What you give back from the listing below should be an exact copy of the lines from the one with "This screenshot has" down to the one with "You are a computer-use", and it should contain no pictures.

Recorded information -
• • • • •
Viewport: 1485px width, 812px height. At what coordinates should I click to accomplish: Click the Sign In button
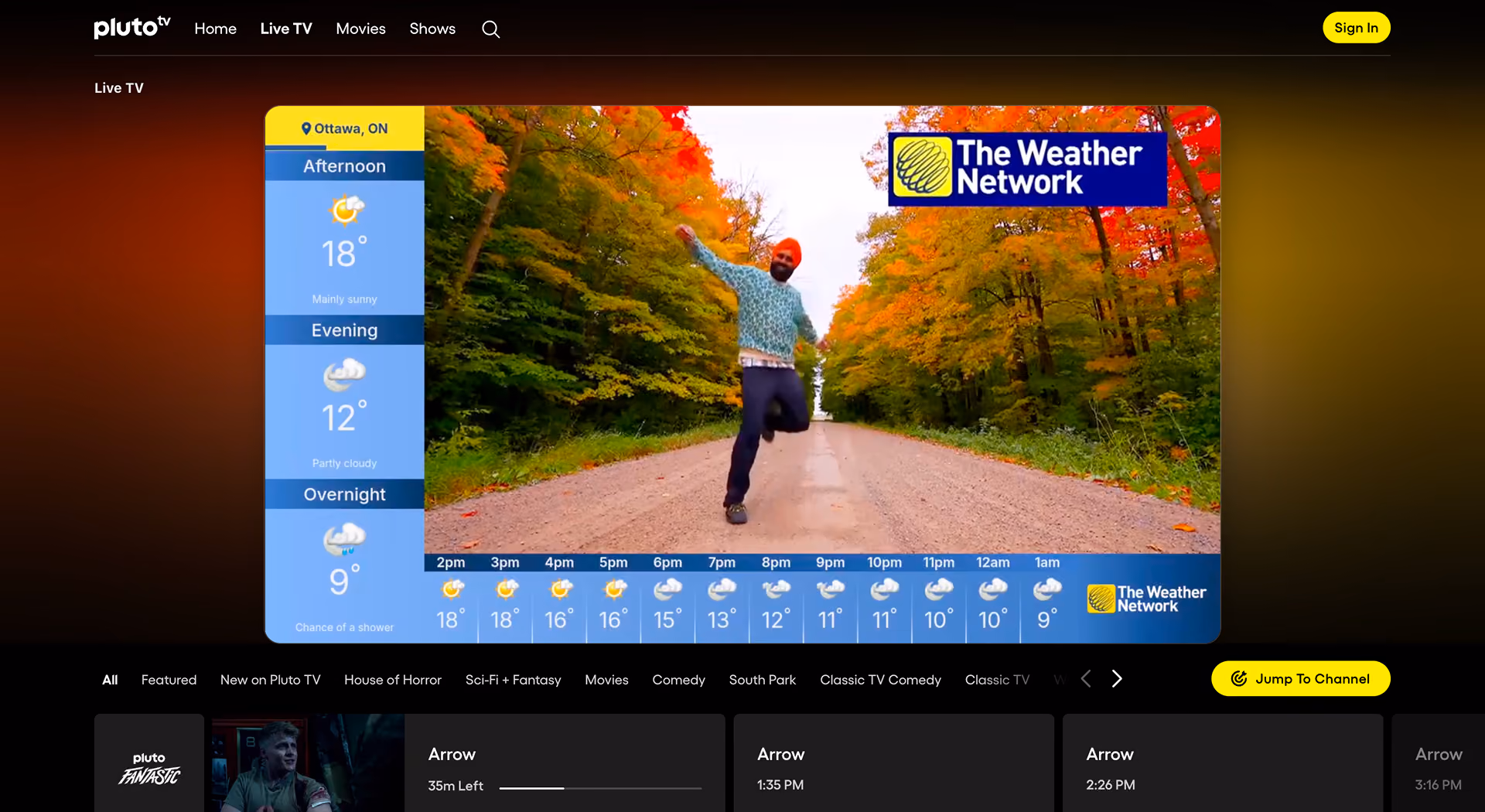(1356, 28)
• • • • •
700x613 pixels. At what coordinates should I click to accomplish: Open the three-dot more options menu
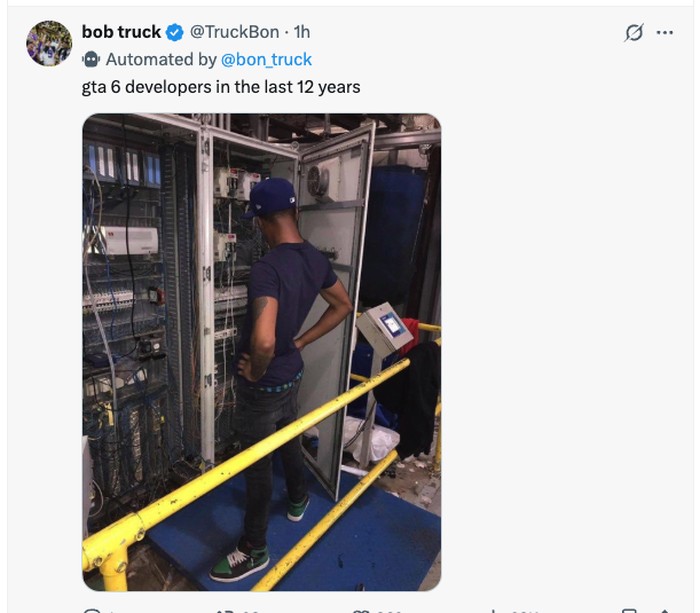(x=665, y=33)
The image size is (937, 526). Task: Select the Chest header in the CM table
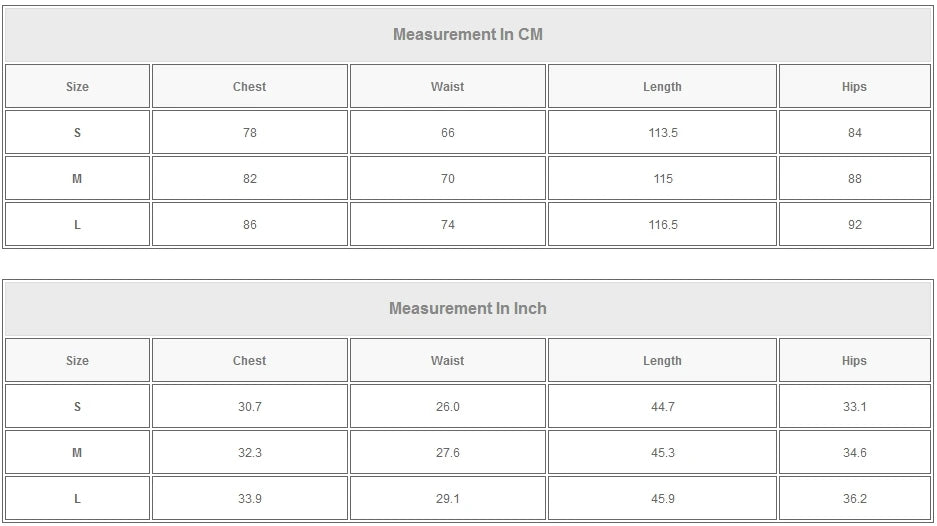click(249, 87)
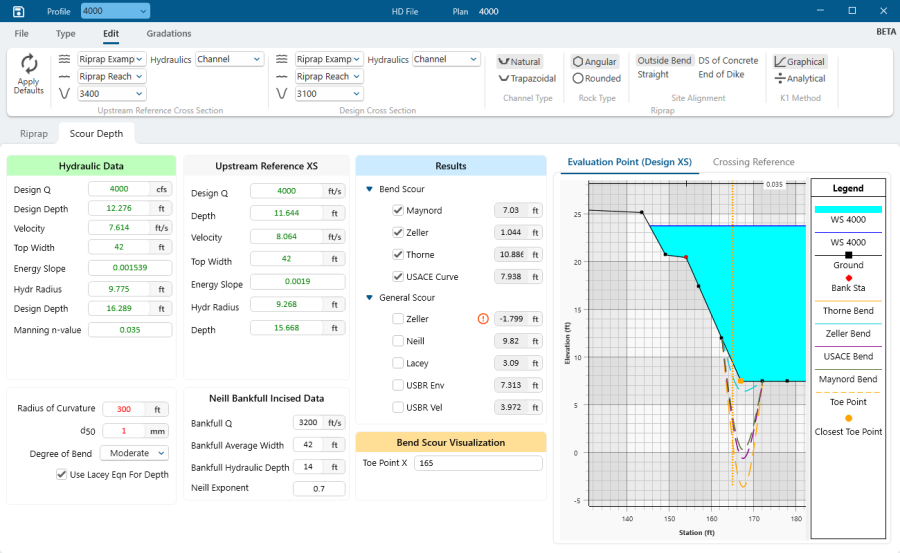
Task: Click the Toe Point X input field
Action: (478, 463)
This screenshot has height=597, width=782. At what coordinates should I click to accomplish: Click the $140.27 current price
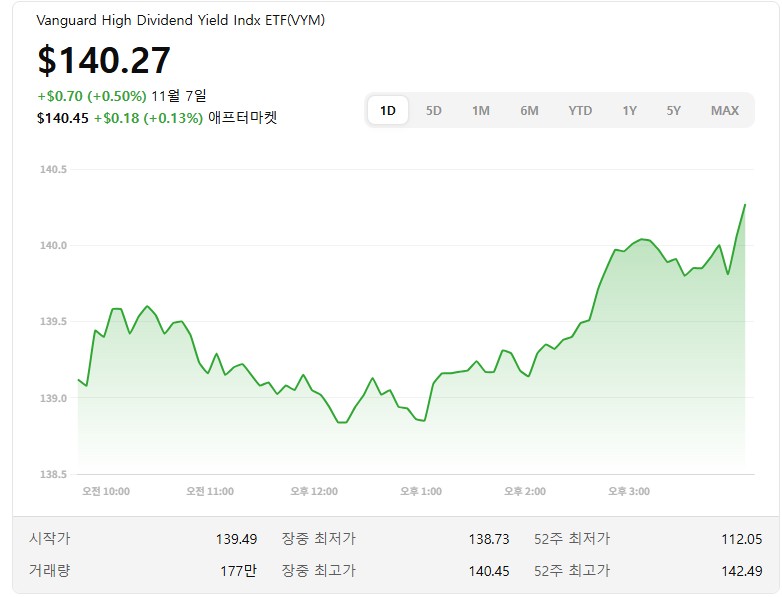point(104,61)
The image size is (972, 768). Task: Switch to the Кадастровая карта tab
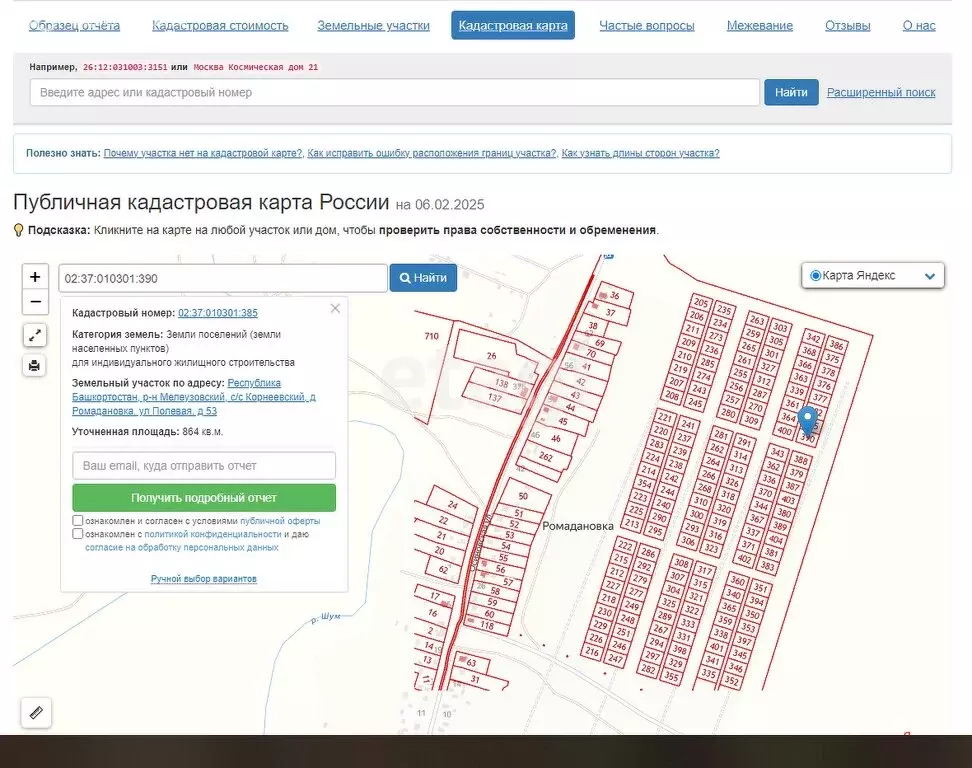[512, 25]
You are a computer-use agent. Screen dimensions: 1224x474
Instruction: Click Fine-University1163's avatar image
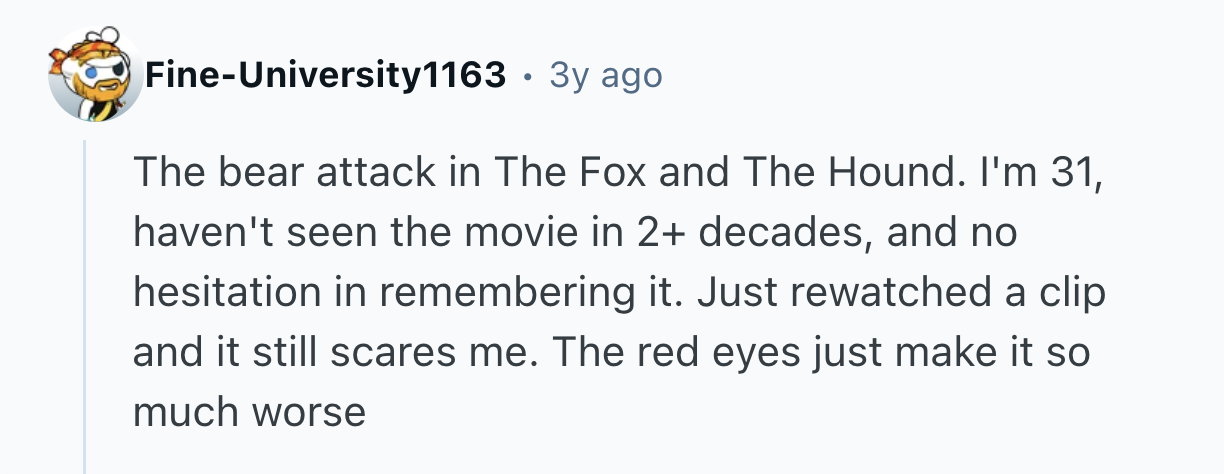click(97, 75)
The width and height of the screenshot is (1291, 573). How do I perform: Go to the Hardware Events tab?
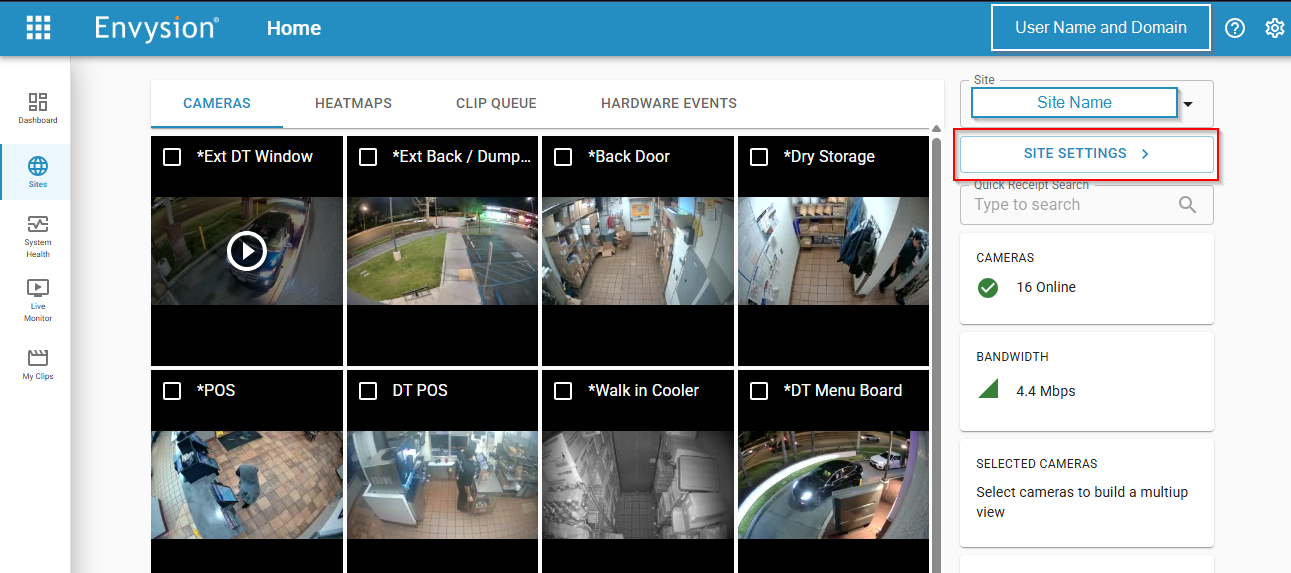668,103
• • • • •
Answer area -
This screenshot has height=597, width=782. At what coordinates should I click to accomplish: Click the $140.27 current price
point(104,61)
The image size is (972, 768). Task: Switch to the Кадастровая карта tab
[512, 25]
You are a computer-use agent. Screen dimensions: 1224x474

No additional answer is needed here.